Decision Likely This Week On Suspended 'U' Teachers
A final decision will be probably forthcoming this week on the three suspended University faculty members who refused to answer questions before the House un-American activities subcommittee on Communist activities.
The University Board of Regents will meet Friday and one of the subjects on the agenda is expected to be whether to lift the suspensions or dismiss the teachers.
Profs. Mark Nickerson and Clement L. Markert and Dr. H. Chandler Davis were suspended by U-M President Harlan Hatcher "without prejudice" on May 10 following meetings of the congressional committee in Lansing.
Profs. Nickerson and Markert invoked the Fifth Amendment in refusing to answer certain questions by Rep. Kit Clardy (R), Mich. The Fifth Amendment guarantees against self-incrimination.
Invokes First Amendment
Dr. Davis invoked the First Amendment which guarantees freedom of speech, press, and association. Earlier this week the House of Representatives voted a contempt of Congress citation against Davis.

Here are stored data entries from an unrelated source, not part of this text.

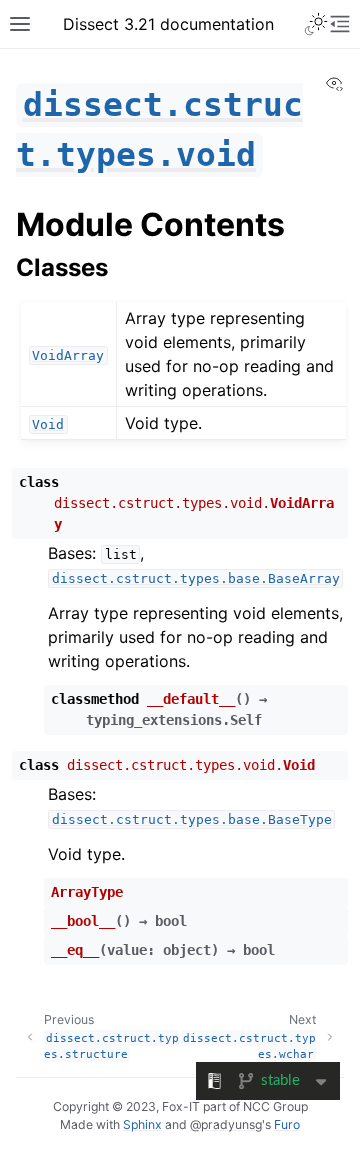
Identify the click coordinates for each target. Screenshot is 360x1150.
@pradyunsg (226, 1124)
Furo (287, 1124)
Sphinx (142, 1124)
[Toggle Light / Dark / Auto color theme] (316, 24)
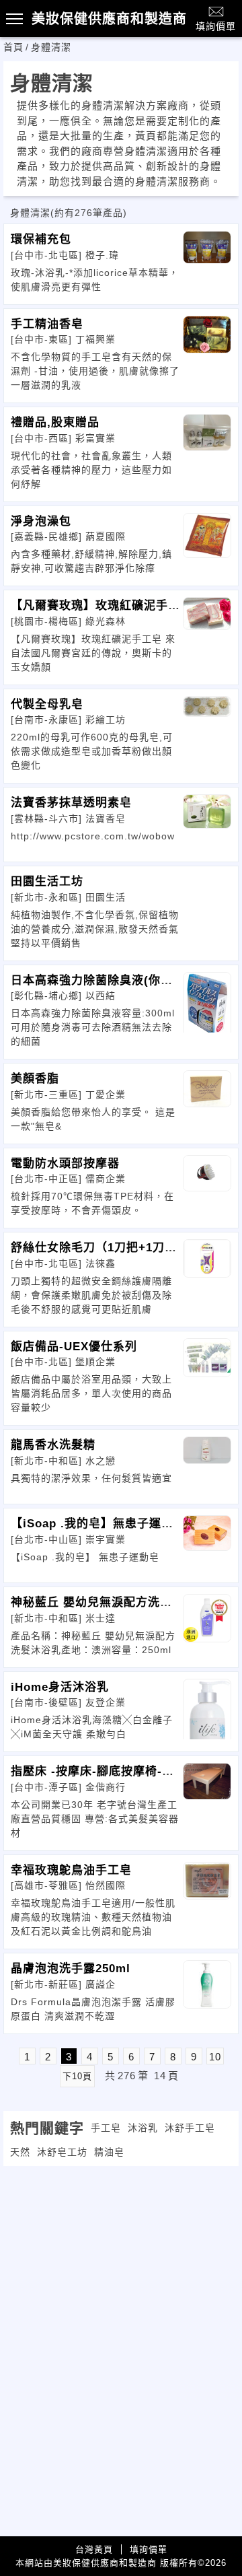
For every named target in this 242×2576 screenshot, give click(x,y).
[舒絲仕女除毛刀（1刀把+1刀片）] (207, 1269)
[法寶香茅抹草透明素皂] (207, 824)
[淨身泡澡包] (207, 543)
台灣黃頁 (94, 2549)
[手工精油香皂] (207, 346)
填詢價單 (216, 26)
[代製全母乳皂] (207, 726)
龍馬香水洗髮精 (53, 1444)
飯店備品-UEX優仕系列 (74, 1346)
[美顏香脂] (207, 1100)
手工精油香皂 (47, 324)
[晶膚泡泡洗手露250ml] (207, 1990)
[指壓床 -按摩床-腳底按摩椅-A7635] (207, 1793)
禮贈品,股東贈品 (55, 422)
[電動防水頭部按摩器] (207, 1185)
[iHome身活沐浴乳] (207, 1709)
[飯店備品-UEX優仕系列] (207, 1368)
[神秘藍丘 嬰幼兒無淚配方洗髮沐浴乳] (207, 1624)
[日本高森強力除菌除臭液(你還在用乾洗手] (207, 1002)
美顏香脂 (35, 1078)
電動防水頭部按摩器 (65, 1163)
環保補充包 (41, 239)
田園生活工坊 (47, 881)
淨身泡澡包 (41, 521)
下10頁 (77, 2076)
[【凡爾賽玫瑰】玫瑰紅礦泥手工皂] (207, 627)
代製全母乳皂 (47, 704)
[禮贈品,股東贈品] (207, 444)
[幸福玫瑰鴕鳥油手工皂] (207, 1892)
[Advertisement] (121, 2260)
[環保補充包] (207, 261)
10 (215, 2056)
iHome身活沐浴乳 (60, 1687)
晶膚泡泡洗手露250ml (70, 1968)
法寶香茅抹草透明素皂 (71, 802)
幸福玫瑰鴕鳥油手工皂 (71, 1870)
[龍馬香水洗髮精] (207, 1466)
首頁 (13, 47)
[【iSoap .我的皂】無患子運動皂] (207, 1545)
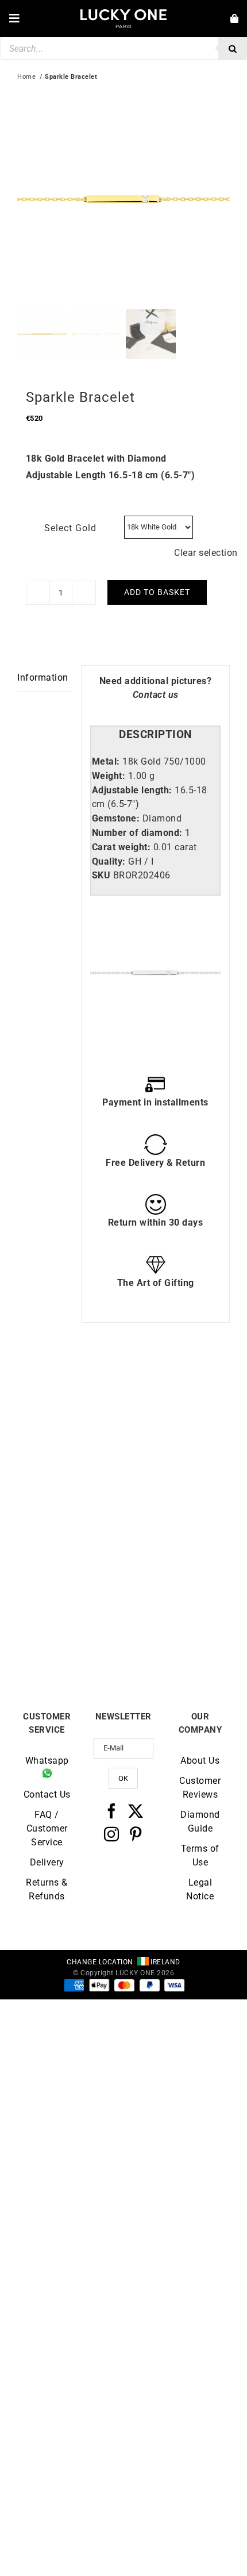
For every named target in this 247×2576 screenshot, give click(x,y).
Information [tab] (42, 677)
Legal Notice (200, 1889)
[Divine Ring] (70, 1392)
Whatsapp (47, 1760)
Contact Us (47, 1794)
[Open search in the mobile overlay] (123, 48)
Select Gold (70, 528)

Clardy had said at the hearings that the subcommittee, which he heads, recognized only the Fifth Amendment as a valid reason for declining to answer.
The teachers had balked at the
question, "Are you now or have you ever been a member of the Communist Party or of any organization advocating the overthrow of the government by force or violence.”
Since May 10 University officials have been moving slowly on the suspensions, giving each case a full hearing.
Special Board Set Up
A special board was set up to review the cases with President Hatcher. The Regents will have to make the final decision.
Dr. Nickerson, 37, has been associate professor of pharmacology at the University's Medical School since 1951. In 1949 he won the John Abel Award of $1,000 for the “most outstanding work in the U. S." in the field of pharmacology.
Dr. Markert, 37, has been on the U-M faculty since 1950 as an assistant professor of zoology.
Dr. Davis, 26, a mathematics instructor, joined the U-M staff in 1950.